→ **WORK REQUIRED**
Copy exactly the line containing "Screen dimensions: 989x389" and each line after it to the end of the listing, and output nothing else.

→ **RECORDS TO PROCESS**
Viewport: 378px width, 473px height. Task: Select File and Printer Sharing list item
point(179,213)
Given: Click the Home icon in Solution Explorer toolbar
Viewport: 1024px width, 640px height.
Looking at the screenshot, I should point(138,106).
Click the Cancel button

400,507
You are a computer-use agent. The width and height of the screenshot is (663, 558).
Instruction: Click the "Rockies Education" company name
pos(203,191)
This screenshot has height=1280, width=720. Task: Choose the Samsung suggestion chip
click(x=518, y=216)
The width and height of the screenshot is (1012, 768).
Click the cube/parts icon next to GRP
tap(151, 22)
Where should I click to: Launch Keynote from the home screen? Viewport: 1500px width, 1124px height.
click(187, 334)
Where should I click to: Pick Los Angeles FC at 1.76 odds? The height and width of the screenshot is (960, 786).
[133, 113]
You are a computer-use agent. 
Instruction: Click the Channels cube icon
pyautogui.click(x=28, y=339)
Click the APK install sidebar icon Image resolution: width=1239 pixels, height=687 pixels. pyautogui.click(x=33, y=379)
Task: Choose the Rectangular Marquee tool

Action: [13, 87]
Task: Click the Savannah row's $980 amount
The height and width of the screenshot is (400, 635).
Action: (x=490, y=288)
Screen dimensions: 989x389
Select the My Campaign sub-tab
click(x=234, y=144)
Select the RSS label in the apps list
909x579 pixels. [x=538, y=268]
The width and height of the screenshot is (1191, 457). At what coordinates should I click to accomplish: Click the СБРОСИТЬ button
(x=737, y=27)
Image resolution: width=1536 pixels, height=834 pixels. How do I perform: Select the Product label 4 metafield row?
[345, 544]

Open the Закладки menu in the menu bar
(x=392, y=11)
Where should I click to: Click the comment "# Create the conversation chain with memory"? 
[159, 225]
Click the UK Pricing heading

→ **TASK OUTPUT**
Screen dimensions: 989x389
Select the My Campaign sub-tab
click(x=234, y=144)
Select the RSS label in the apps list
909x579 pixels. [x=538, y=268]
The width and height of the screenshot is (1191, 457). At what coordinates should I click to accomplish: Click the СБРОСИТЬ button
(x=737, y=27)
Image resolution: width=1536 pixels, height=834 pixels. How do I perform: Select the Product label 4 metafield row?
[345, 544]

Open the Закладки menu in the menu bar
(x=392, y=11)
Where should I click to: Click the comment "# Create the conversation chain with memory"? 
[159, 225]
Click the UK Pricing heading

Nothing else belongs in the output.